Kroger deflected two hostile takeover bids in 1988 — a $4.4 billion offer from Dart Group Corp. and a $4.6 billion offer from Kohlberg Kravis Roberts & Co. — opting instead to restructure the company by taking on $4.6 billion of debt.
THE CASE FOR AN LBO
In contrast to some of his peers, Perry Caicco, an analyst with CIBC World Markets, Toronto, did not rule out a potential buyout of Kroger.
Such a deal makes sense, he said, because “stable margins, strong cash flow, good debt capacity and some divestible assets make it an interesting target for private equity. [Although] the company claims to have no interest in pursuing an LBO, the company is widely held and, at the right price, there would be few impediments.”
He estimated Kroger would be worth a market premium of 15%, or about $31.5 billion, including $7 billion of debt.
The company owns 39% of its real estate, which would be worth about $7.9 billion, Caicco added.
If Kroger were sold, potential divestitures could include minor divisions, he said, such as convenience stores or jewelry stores, which could be divested for about $1.4 billion, Caicco estimated.
On the other hand, Kroger could become a major acquirer over the next few years, he added, with potential targets that could include Spartan Stores, A&P, Ahold's Northeast operations or one or more privately held regional grocers.
Caicco also raised the possibility of Safeway as a possible LBO target, noting that chain also has “some attractive characteristics” that could make it a target for private equity investors, including low debt, strong cash flow and owned real estate.
“But the silver bullet for private equity may be [Safeway's] Blackhawk gift-card business,” he pointed out, calling Blackhawk Safeway's “most important asset,” currently valued at about $8 per share or between $3.5 billion and $4.5 billion.
Along with the possible divestiture of Dominick's and Genuardi's, which would be worth more than $1 billion, and possibly Safeway Canada, “these businesses would give a potential acquirer significant flexibility to either take down the equity investment or ride the upside, with one or more IPO possibilities available in the longer term,” Caicco said.

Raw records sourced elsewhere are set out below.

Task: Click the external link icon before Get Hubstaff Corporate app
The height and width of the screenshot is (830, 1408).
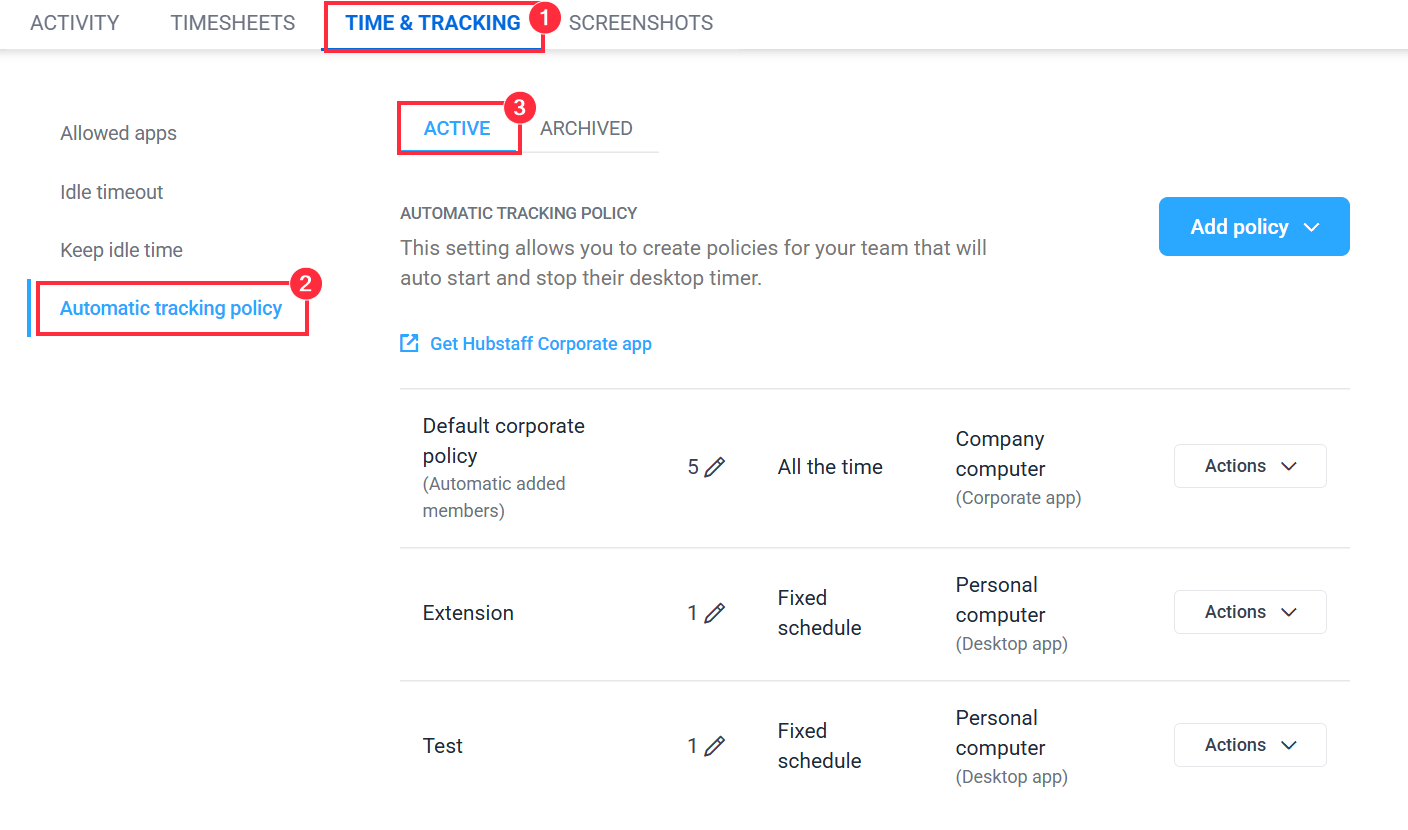Action: tap(409, 342)
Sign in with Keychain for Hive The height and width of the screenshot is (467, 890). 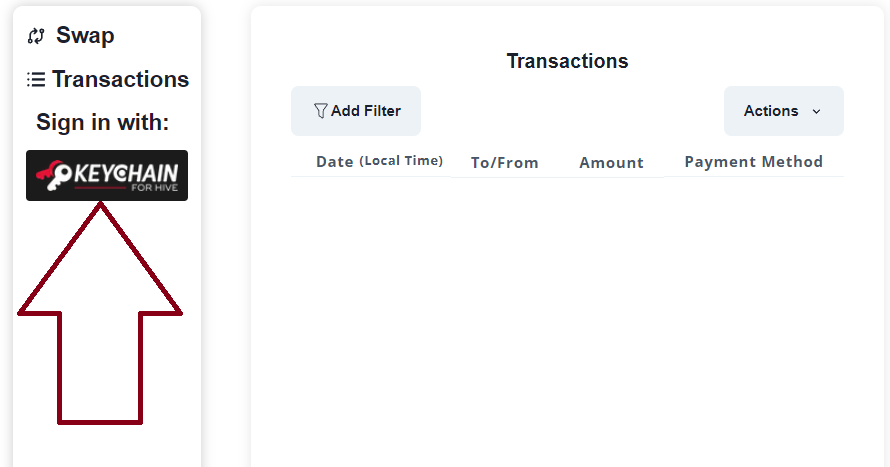[107, 175]
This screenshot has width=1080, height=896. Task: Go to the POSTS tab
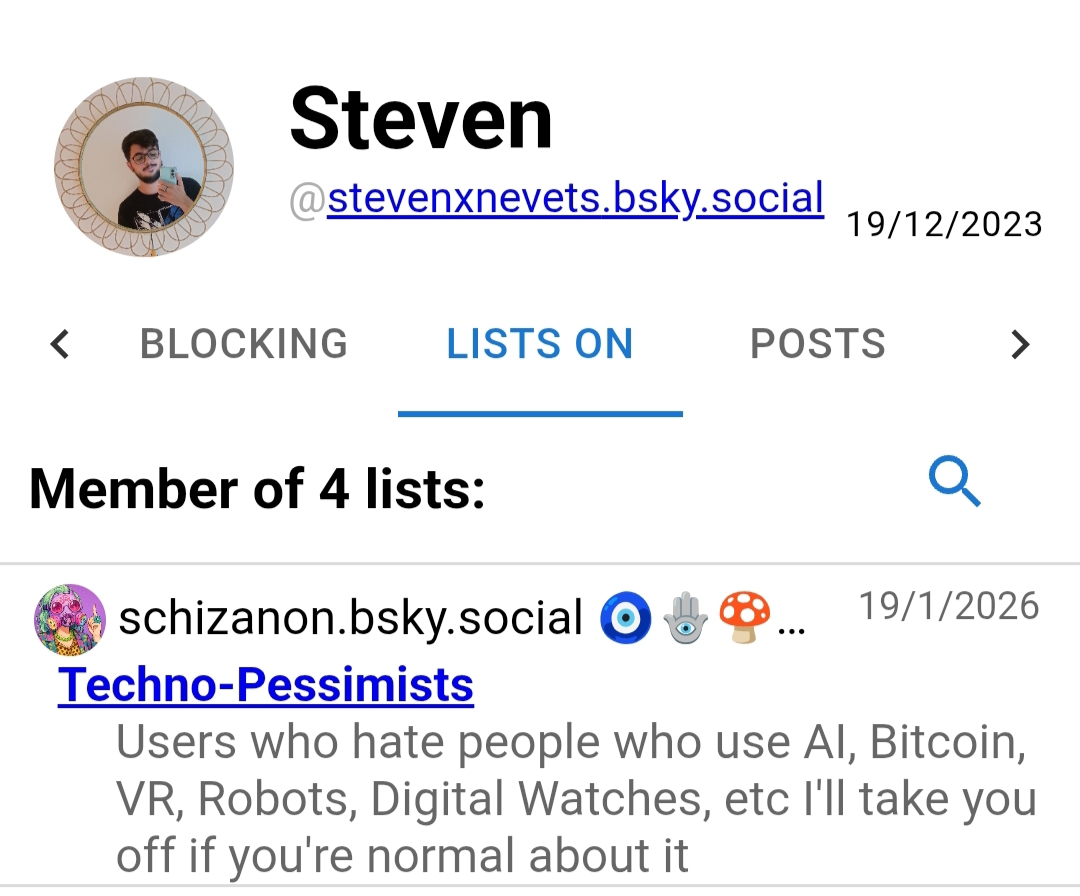click(818, 344)
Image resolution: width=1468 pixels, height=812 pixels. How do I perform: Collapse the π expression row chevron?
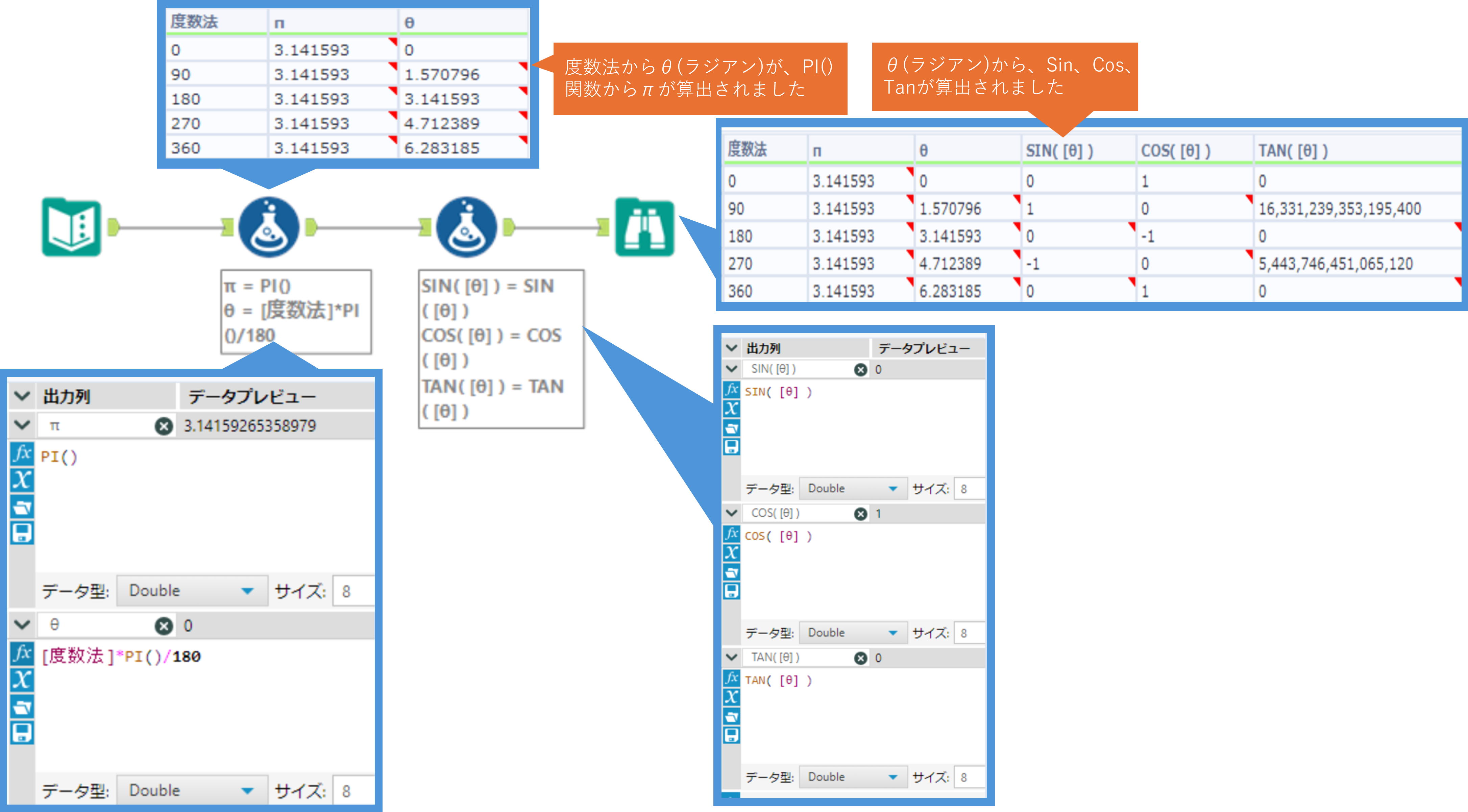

He estimated Safeway could sell for about $24 billion, with cash flow supporting another $11 billion of debt on top of Safeway's existing $5.6 billion.
Safeway owns 38% of its real estate, which is worth about $7 billion, Caicco added.
One member of the investment community interviewed by SN was certain Kroger would be sold, probably before the end of the year. “It will happen,” he declared.
The ultimate buyer could be any one of several major investment firms, the observer said. “Everyone will circle around the company before the deal gets done,” he said.
Asked whether it was Kroger or a potential buyer who initiated discussions about an LBO, the observer told SN, “It's a chicken-and-egg question.”
Dillon Denies Interest In Leveraged Buyout
CINCINNATI — In what Kroger said was a break with policy, the published reports that it was an acquisition target prompted the company to publicly comment on the speculation, David Dillon, chairman and chief executive officer, said.
In a letter to employees that was posted on the chain's website, Dillon wrote, “Neither management nor our board of directors has any interest in pursuing a leveraged buyout transaction.
“Our focus is on the execution of our business strategy [and] to continue to grow Kroger as an independent public company and create value for our shareholders.
“Putting our customers first has generated substantial returns for our shareholders, and we expect to continue to grow as we face the challenges of this intensely competitive industry.
“With the ready availability of significant capital in private equity funds and Kroger's attractiveness as a franchise, rumors and speculation are not surprising. Unfortunately, the kind of speculation contained in the article can be disruptive to our associates and to the conduct of our business.”